We can solve this problem efficiently using the two-pointer technique after sorting.

Steps:

  1. Sort the array.

  2. Loop through each element i as the first number.

  3. Use two pointers:

    • left starts right after i
    • right starts at the end of the array
  4. Check the sum of nums[i] + nums[left] + nums[right]

    • If sum == 0 → save triplet
    • If sum < 0 → move left right
    • If sum > 0 → move right left
  5. Skip duplicates to avoid repeated triplets.


🧾 Python Code

from typing import List

def three_sum(nums: List[int]) -> List[List[int]]:
    nums.sort()
    result = []

    for i in range(len(nums) - 2):
        # Skip duplicate first numbers
        if i > 0 and nums[i] == nums[i - 1]:
            continue

        left, right = i + 1, len(nums) - 1
        while left < right:
            total = nums[i] + nums[left] + nums[right]

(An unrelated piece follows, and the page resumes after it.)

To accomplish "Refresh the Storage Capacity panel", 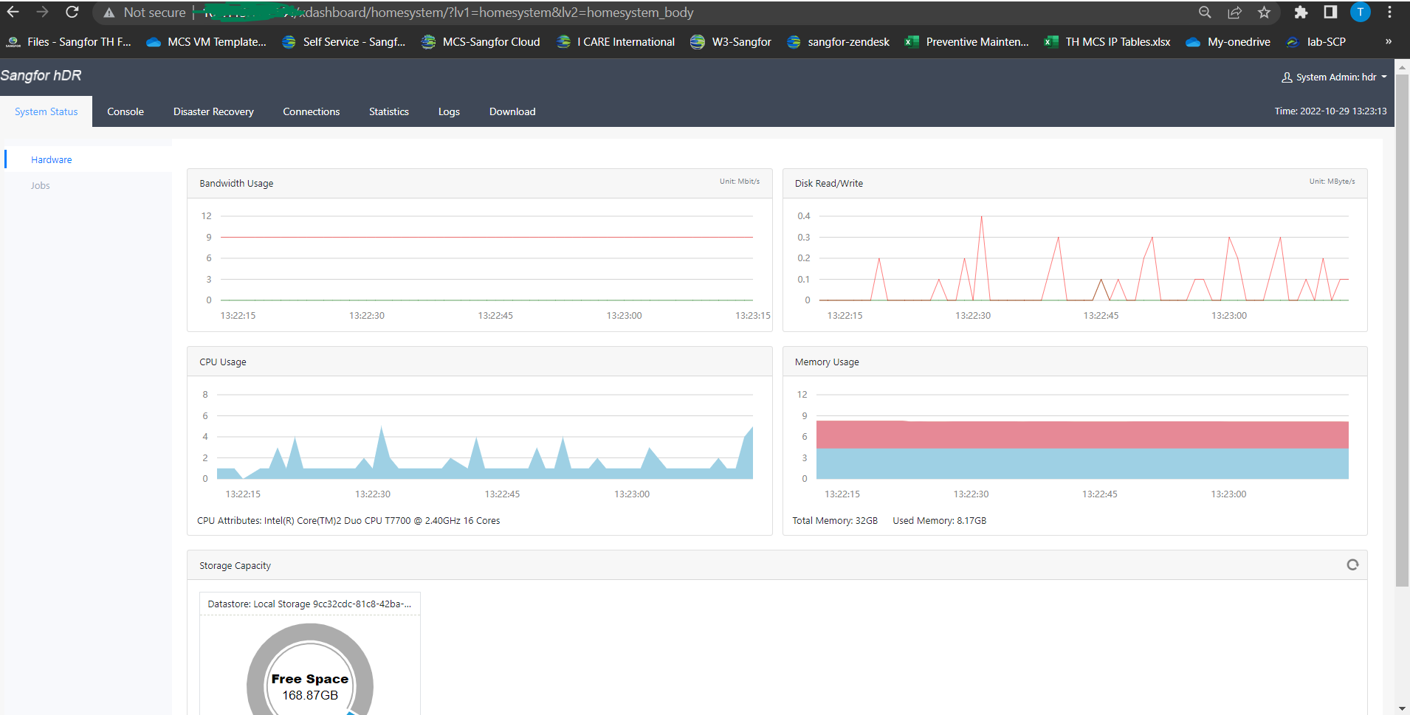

            if total == 0:
                result.append([nums[i], nums[left], nums[right]])

                # Skip duplicates
                while left < right and nums[left] == nums[left + 1]:
                    left += 1
                while left < right and nums[right] == nums[right - 1]:
                    right -= 1

                left += 1
                right -= 1

            elif total < 0:
                left += 1
            else:
                right -= 1

    return result

🧮 Example Run

nums = [-1, 0, 1, 2, -1, -4]
print(three_sum(nums))

Output:

[[-1, -1, 2], [-1, 0, 1]]

⏱️ Time & Space Complexity

StepComplexity
SortingO(n log n)
Two-pointer scan for each elementO(n²)
Total TimeO(n²)
SpaceO(1) (ignoring output list)

🎯 Key Takeaways

✅ Use sorting + two pointers for efficiency ✅ Skip duplicate numbers to avoid repeating triplets ✅ Time complexity is O(n²) which is optimal for this problem


🌍 Real-World Analogy

Think of having three friends splitting a dinner bill.

Each friend contributes money — some might overpay, some might underpay. You want to find three people whose total payments perfectly balance the cost.

That’s exactly what the 3Sum problem does — find groups that sum to zero (balanced).


🧱 Summary

ConceptExplanation
ProblemFind triplets that sum to 0
InputArray of integers
OutputList of unique triplets
TechniqueSorting + Two pointers
Time ComplexityO(n²)
Real World ExampleBalancing profit/loss or group payments

🚀 Final Thoughts

The 3Sum problem teaches you the art of reducing complexity by sorting and using two-pointer logic — a pattern you’ll see in many array problems.